A cyclist at the Atrial Fibrillation Symposium- Day 1. Athletes and AFib get some press…

It is a seemingly endless classroom, forty foot warehouse type ceiling, all black walls, five bipoles of jumbo screen monitors and hundreds of atrial fibrillation experts from all over the world, speaking in many dialects and languages.  A long way from the friendly confines and comfort of lab 5, the electrophysiology lab on Kresge Way.

In the first three hours we have heard from Spain, Milan, Montreal, London, Taipei, Indianapolis and Boston -like the world championship of atrial fib.

Atrial Fibrillation in the Athlete…

Of the many years I have attended this conference this year is the first I have heard about atrial fibrillation in the competitive athlete.  Of course, for this wanna-be competitive cyclist and student of athletics in general, this topic is of great interest.

It is true that competitive athletes have an unexpectedly high incidence of atrial arrhythmia which seems paradoxical given their supposed “good” health.  It could be a selection bias due to my cycling hobby, but I clearly see more athletes than expected with arrhythmias.

The first of two twenty minute talks came from a basic scientist who studied rats who were made to run for 60 minutes per day.  It makes one grin to visualize a brainiac research fellow supervising rats training on treadmills for weeks.  Drill the rats out on a daily basis and they get fit, have larger hearts and slower heart rates but interestingly more susceptibility to atrial fibrillation.
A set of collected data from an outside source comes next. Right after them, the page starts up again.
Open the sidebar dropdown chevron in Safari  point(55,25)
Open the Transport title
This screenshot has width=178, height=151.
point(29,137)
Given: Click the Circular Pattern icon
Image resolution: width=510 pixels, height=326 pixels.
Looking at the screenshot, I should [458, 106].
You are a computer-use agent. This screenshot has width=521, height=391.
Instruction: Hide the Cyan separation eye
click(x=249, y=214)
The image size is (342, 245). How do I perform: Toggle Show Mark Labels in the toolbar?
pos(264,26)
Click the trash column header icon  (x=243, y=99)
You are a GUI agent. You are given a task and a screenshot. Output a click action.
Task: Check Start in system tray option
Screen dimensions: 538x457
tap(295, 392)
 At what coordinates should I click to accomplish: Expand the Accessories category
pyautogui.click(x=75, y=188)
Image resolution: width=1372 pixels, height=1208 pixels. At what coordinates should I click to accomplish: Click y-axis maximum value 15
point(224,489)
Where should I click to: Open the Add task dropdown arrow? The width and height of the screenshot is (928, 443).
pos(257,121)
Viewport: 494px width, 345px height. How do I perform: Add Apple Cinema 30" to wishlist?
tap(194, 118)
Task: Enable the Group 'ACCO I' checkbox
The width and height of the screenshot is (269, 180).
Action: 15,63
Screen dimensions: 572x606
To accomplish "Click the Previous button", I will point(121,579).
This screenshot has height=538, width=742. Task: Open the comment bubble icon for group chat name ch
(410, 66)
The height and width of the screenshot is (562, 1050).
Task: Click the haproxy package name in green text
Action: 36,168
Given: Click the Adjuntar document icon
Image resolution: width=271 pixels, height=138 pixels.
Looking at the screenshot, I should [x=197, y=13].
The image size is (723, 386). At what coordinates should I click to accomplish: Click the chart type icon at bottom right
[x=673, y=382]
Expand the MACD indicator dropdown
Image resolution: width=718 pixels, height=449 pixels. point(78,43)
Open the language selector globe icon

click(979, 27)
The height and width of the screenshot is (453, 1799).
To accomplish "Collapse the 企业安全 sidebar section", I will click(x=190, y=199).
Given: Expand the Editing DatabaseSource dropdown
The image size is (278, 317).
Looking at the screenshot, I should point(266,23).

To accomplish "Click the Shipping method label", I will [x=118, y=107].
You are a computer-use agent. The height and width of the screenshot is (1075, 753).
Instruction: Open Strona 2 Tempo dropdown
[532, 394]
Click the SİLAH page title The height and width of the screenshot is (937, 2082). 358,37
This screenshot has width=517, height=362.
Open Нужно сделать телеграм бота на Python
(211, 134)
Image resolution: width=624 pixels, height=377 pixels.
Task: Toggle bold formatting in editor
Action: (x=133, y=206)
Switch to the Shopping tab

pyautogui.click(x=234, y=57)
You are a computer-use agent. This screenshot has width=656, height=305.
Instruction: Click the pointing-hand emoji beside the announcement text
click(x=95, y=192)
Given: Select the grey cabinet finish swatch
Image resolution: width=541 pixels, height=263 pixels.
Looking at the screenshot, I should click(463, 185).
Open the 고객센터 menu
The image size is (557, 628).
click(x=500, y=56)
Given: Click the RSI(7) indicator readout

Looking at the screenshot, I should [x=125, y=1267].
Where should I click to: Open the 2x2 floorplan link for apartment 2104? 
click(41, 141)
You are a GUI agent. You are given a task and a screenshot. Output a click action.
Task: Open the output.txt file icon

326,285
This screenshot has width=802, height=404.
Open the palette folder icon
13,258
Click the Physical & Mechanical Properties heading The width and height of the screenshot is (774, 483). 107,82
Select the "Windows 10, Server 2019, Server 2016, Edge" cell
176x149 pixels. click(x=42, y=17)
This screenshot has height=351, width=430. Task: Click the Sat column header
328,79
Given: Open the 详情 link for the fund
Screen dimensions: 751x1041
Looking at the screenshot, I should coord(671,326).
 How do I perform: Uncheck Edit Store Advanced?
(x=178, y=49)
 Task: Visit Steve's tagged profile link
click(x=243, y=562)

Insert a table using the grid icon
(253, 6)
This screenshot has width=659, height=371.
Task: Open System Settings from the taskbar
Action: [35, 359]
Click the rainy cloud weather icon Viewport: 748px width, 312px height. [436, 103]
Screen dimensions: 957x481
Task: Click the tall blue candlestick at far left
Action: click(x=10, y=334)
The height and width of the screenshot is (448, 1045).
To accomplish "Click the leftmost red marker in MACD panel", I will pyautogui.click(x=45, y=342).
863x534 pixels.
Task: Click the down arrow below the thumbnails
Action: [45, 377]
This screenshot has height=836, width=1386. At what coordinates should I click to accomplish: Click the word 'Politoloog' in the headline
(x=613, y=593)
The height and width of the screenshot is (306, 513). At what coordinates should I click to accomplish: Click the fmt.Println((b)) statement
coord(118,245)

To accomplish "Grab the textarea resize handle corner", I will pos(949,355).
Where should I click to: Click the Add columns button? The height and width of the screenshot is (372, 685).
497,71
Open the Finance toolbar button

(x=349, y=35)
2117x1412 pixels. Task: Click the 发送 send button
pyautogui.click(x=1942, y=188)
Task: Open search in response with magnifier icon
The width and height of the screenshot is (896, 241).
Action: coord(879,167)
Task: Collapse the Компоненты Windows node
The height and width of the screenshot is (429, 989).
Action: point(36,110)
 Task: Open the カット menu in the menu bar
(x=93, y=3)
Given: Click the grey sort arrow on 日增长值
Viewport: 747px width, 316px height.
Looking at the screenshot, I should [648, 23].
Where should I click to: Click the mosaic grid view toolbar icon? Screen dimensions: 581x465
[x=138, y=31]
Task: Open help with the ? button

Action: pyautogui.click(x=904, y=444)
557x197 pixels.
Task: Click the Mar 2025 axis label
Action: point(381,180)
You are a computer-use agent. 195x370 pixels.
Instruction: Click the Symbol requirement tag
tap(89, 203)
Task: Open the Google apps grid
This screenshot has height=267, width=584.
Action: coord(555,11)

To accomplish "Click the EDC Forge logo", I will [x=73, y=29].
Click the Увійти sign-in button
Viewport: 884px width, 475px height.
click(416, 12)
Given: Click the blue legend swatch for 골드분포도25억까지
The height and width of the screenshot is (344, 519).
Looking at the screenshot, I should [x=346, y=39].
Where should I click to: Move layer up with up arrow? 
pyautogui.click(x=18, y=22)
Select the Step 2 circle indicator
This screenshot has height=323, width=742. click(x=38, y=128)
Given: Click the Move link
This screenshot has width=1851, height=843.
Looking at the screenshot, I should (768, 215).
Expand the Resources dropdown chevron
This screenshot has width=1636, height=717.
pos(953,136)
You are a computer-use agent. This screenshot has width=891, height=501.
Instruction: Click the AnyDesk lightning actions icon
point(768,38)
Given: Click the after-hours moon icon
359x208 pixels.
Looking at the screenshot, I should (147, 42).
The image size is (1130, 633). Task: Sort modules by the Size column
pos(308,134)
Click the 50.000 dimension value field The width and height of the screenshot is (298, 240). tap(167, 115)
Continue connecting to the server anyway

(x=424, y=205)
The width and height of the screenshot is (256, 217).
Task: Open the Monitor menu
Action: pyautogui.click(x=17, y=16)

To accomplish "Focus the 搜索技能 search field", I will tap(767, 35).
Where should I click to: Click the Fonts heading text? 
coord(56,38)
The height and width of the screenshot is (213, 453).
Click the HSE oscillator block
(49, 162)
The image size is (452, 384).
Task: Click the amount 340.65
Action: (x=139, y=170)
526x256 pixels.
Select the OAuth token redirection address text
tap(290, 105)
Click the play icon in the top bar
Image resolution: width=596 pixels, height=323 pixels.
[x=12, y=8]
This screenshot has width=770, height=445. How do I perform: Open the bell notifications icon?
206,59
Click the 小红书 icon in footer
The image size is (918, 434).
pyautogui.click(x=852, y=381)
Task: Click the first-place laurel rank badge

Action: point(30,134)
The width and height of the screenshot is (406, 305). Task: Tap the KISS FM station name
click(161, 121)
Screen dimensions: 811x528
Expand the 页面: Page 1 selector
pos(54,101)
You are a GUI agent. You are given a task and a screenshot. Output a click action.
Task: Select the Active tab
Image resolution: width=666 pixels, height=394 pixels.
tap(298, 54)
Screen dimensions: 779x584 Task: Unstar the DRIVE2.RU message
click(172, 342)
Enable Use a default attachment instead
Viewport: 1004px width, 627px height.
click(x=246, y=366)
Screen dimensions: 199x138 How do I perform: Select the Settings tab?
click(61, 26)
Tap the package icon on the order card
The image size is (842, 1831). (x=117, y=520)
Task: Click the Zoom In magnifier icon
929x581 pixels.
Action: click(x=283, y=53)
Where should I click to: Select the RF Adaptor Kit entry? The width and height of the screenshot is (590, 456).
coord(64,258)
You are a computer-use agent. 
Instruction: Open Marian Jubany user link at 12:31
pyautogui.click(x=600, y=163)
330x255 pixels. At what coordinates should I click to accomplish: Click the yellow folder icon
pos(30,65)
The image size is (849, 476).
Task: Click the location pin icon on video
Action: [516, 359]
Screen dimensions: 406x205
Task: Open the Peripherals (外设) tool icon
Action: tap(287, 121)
Considering the recent revelations on the pandemic of performance enhancing drugs in sport (not just cycling) the second presentation on the clinical aspects of atrial fibrillation and athletes is certainly timely.   Presented by a fit appearing clinician from Italy, it was not long into the twenty minute lecture before multiple slides on the postulation that performance enhancing drugs may be playing a significant role in generating abnormal rhythms.   He emphatically pointed out that the use of elicit drugs was not limited to professional athletes but, at least in Italy, was commonly observed in the amateur ranks as well.

No accusatory words here -just very provocative thoughts.  Surely there is more to the story of why so many endurance athletes are beset with atrial fibrillation.  I suppose like anything in life, too much of anything is not so good.

It is the off season, let the learning continue.

Tomorrow there are live ablation procedures beamed in from France and Minnesota.  Good stuff.